▸ **Exercise goal**
With every line kept intact, print the entries that appear below.
[Extracted records]
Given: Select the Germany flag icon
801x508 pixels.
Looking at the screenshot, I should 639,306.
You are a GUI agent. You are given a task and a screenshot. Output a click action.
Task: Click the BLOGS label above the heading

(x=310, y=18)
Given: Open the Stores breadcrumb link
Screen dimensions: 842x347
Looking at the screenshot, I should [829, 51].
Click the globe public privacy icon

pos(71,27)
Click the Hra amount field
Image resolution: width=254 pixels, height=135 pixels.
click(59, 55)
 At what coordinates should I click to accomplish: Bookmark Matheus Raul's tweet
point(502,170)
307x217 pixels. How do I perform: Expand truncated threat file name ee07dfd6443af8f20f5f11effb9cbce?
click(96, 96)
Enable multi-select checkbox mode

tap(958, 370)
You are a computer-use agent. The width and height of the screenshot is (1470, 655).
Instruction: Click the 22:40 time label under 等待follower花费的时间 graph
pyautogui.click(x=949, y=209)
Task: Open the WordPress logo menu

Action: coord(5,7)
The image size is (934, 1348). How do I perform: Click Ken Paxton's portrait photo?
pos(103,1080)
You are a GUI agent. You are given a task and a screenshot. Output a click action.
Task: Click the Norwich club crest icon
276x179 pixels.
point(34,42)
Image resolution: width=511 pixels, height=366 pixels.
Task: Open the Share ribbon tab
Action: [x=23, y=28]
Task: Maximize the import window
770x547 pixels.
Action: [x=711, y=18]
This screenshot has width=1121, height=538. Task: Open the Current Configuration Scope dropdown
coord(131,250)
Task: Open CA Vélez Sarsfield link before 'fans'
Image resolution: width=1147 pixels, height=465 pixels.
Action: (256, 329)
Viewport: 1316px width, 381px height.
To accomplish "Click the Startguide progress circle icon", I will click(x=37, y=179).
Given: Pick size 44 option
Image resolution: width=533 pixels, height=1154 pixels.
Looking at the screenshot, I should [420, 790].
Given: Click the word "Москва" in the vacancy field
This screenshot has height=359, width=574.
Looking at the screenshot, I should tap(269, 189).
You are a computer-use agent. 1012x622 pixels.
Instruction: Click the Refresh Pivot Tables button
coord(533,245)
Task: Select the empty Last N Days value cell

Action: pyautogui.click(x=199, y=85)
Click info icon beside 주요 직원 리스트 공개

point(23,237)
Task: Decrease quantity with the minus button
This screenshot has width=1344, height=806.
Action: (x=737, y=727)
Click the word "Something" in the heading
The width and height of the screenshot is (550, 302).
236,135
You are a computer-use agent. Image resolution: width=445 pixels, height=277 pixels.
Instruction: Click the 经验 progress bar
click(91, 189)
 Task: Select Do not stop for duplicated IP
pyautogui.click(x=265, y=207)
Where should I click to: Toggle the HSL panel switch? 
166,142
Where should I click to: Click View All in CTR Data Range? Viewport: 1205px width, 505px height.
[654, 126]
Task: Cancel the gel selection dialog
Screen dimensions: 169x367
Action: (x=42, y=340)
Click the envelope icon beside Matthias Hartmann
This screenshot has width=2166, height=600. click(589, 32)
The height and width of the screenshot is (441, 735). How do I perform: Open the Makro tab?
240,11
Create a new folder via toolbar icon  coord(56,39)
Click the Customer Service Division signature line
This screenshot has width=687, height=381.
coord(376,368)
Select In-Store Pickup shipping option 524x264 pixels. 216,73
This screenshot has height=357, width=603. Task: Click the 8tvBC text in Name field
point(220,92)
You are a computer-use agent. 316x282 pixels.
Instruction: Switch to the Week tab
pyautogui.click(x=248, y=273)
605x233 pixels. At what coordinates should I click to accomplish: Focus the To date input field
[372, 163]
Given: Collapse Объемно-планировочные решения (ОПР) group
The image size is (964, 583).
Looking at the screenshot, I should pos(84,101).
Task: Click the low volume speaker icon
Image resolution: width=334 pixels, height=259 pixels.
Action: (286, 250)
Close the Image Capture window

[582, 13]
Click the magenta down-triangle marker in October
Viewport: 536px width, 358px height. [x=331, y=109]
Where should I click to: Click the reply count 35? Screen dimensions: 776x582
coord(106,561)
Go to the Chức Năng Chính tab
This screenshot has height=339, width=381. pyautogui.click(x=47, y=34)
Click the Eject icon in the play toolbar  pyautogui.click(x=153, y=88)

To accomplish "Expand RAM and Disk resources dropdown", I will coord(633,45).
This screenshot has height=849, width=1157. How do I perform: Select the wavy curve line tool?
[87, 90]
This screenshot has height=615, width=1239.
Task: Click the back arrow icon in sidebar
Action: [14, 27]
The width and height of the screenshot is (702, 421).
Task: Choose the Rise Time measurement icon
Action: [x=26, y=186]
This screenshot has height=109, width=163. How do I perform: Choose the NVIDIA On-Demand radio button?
[/Extracted records]
▸ **Exercise solution**
Given: Select the Germany flag icon
801x508 pixels.
Looking at the screenshot, I should 639,306.
You are a GUI agent. You are given a task and a screenshot. Output a click action.
Task: Click the BLOGS label above the heading

(x=310, y=18)
Given: Open the Stores breadcrumb link
Screen dimensions: 842x347
Looking at the screenshot, I should [829, 51].
Click the globe public privacy icon

pos(71,27)
Click the Hra amount field
Image resolution: width=254 pixels, height=135 pixels.
click(59, 55)
 At what coordinates should I click to accomplish: Bookmark Matheus Raul's tweet
point(502,170)
307x217 pixels. How do I perform: Expand truncated threat file name ee07dfd6443af8f20f5f11effb9cbce?
click(96, 96)
Enable multi-select checkbox mode

tap(958, 370)
You are a computer-use agent. The width and height of the screenshot is (1470, 655).
Instruction: Click the 22:40 time label under 等待follower花费的时间 graph
pyautogui.click(x=949, y=209)
Task: Open the WordPress logo menu

Action: coord(5,7)
The image size is (934, 1348). How do I perform: Click Ken Paxton's portrait photo?
pos(103,1080)
You are a GUI agent. You are given a task and a screenshot. Output a click action.
Task: Click the Norwich club crest icon
276x179 pixels.
point(34,42)
Image resolution: width=511 pixels, height=366 pixels.
Task: Open the Share ribbon tab
Action: [x=23, y=28]
Task: Maximize the import window
770x547 pixels.
Action: [x=711, y=18]
This screenshot has width=1121, height=538. Task: Open the Current Configuration Scope dropdown
coord(131,250)
Task: Open CA Vélez Sarsfield link before 'fans'
Image resolution: width=1147 pixels, height=465 pixels.
Action: (256, 329)
Viewport: 1316px width, 381px height.
To accomplish "Click the Startguide progress circle icon", I will click(x=37, y=179).
Given: Pick size 44 option
Image resolution: width=533 pixels, height=1154 pixels.
Looking at the screenshot, I should [420, 790].
Given: Click the word "Москва" in the vacancy field
This screenshot has height=359, width=574.
Looking at the screenshot, I should tap(269, 189).
You are a computer-use agent. 1012x622 pixels.
Instruction: Click the Refresh Pivot Tables button
coord(533,245)
Task: Select the empty Last N Days value cell

Action: pyautogui.click(x=199, y=85)
Click info icon beside 주요 직원 리스트 공개

point(23,237)
Task: Decrease quantity with the minus button
This screenshot has width=1344, height=806.
Action: (x=737, y=727)
Click the word "Something" in the heading
The width and height of the screenshot is (550, 302).
236,135
You are a computer-use agent. Image resolution: width=445 pixels, height=277 pixels.
Instruction: Click the 经验 progress bar
click(91, 189)
 Task: Select Do not stop for duplicated IP
pyautogui.click(x=265, y=207)
Where should I click to: Toggle the HSL panel switch? 
166,142
Where should I click to: Click View All in CTR Data Range? Viewport: 1205px width, 505px height.
[654, 126]
Task: Cancel the gel selection dialog
Screen dimensions: 169x367
Action: (x=42, y=340)
Click the envelope icon beside Matthias Hartmann
This screenshot has width=2166, height=600. click(589, 32)
The height and width of the screenshot is (441, 735). How do I perform: Open the Makro tab?
240,11
Create a new folder via toolbar icon  coord(56,39)
Click the Customer Service Division signature line
This screenshot has width=687, height=381.
coord(376,368)
Select In-Store Pickup shipping option 524x264 pixels. 216,73
This screenshot has height=357, width=603. Task: Click the 8tvBC text in Name field
point(220,92)
You are a computer-use agent. 316x282 pixels.
Instruction: Switch to the Week tab
pyautogui.click(x=248, y=273)
605x233 pixels. At what coordinates should I click to accomplish: Focus the To date input field
[372, 163]
Given: Collapse Объемно-планировочные решения (ОПР) group
The image size is (964, 583).
Looking at the screenshot, I should pos(84,101).
Task: Click the low volume speaker icon
Image resolution: width=334 pixels, height=259 pixels.
Action: (286, 250)
Close the Image Capture window

[582, 13]
Click the magenta down-triangle marker in October
Viewport: 536px width, 358px height. [x=331, y=109]
Where should I click to: Click the reply count 35? Screen dimensions: 776x582
coord(106,561)
Go to the Chức Năng Chính tab
This screenshot has height=339, width=381. pyautogui.click(x=47, y=34)
Click the Eject icon in the play toolbar  pyautogui.click(x=153, y=88)

To accomplish "Expand RAM and Disk resources dropdown", I will coord(633,45).
This screenshot has height=849, width=1157. How do I perform: Select the wavy curve line tool?
[87, 90]
This screenshot has height=615, width=1239.
Task: Click the back arrow icon in sidebar
Action: [14, 27]
The width and height of the screenshot is (702, 421).
Task: Choose the Rise Time measurement icon
Action: [x=26, y=186]
This screenshot has height=109, width=163. How do I perform: Choose the NVIDIA On-Demand radio button?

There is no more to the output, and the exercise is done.